Sebetulnya manajemen RSUD sudah memberikan akses bagi pedagang untuk berjualan di kantin bagian belakang rumah sakit. Tempat tersebut memang masih dalam wilayah RSUD, namun pedagang masih kebingungan untuk berjualan di sana. Sebab sampai sekarang, akses mereka untuk berdagang di sana masih belum terbuka, ditambah tempat tersebut merupakan milik pribadi bukan milik RSUD, sehingga pedagang perlu membayar sewa untuk berjualan di sana.
Humas RSUD Karawang, Andi Sundayani menuturkan, akses pedagang untuk berjualan di dalam kantin sebetulnya sudah diurus oleh pihak desa setempat.
“Kalau dari kita sebetulnya sudah memberikan akses, kemarin pihak Bumdes dipertemukan oleh kepala desa untuk menyampaikan kesepakatan.
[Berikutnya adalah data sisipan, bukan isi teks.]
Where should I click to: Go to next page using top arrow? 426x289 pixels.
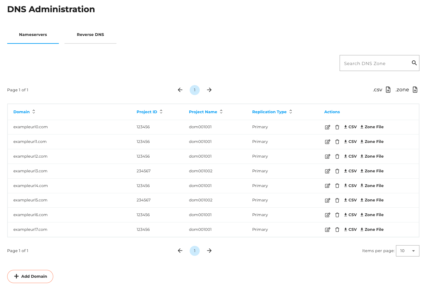click(209, 90)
Cuma mungkin dalam proses, mereka masih perlu waktu,” jelas Andi.
Andi juga membenarkan bahwa kedatangan pedagang dan ojek ke RSUD untuk mempertanyakan kejelasan mereka agar bisa kembali berdagang. Sementara pihak RSUD hanya bisa membuka akses jalan agar tidak tertutup, sehingga pedagang bisa leluasa untuk berjualan di kantin. “Kita tetap menerima dan mengakomodir apa yang mereka sampaikan, apa yang mereka keluhkan, kita cari titik temu, bagaimana permasalahn ini bisa diatasi bersama,” ujar Andi.
Meski begitu, Soleh tetap bersikukuh untuk mendapatkan haknya agar kembali bisa berdagang. Ia menjelaskan meski pihak RSUD dan desa sudah memberikan tempat, namun tempat tersebut masih belum bisa dipakai, sebab kedua pihak masih belum bisa memberikan kejelasan terkait kepastian pedagang bisa berjualan di sana. “Sudah ada, di tempat kantin belakang, itu kan milik pribadi bukan milik rumah sakit, cuma posisinya saja yang ada di sana, itu mah hak milik pribadi, jadi masih kontroversi sama kantin,” ujar Soleh.
Menurut Andi memang pedagang yang berjualan di depan gerbang RSUD menyalahi aturan, sebab tidak boleh ada bangunan liar di sana atau pun pedagang kaki lima yang berjualan di tempat tersebut. “Menurut Satpol PP berdasarkan Perda nomor 4 tahun 2015 tentang penataan dan pemberdayaan pedagang kaki lima itu tidak boleh,” lanjut Andi.
Memang sebetulnya Soleh sebagai pedagang tidak menjadi soal jika harus pindah ke kantin belakang, hanya saja sampai saat ini ia tidak mendapatkan kejelasan. Selain itu, ia juga mengharapkan bahwa pihak RSUD tidak hanya sampai pada memberi akses tapi bersama-sama dengan desa untuk mengurus semua agenda relokasi. Sehingga ia dan pedagang yang lainnya bisa kembali berdagang seperti semula.
“Cuma pengen ada kejelasan, saya akan tetap berjualan, sambil menunggu kejelasan, saya dan rekan-rekan pedagang lainnya bersepakat untuk tetap berjualan di sini,” pungkas Soleh.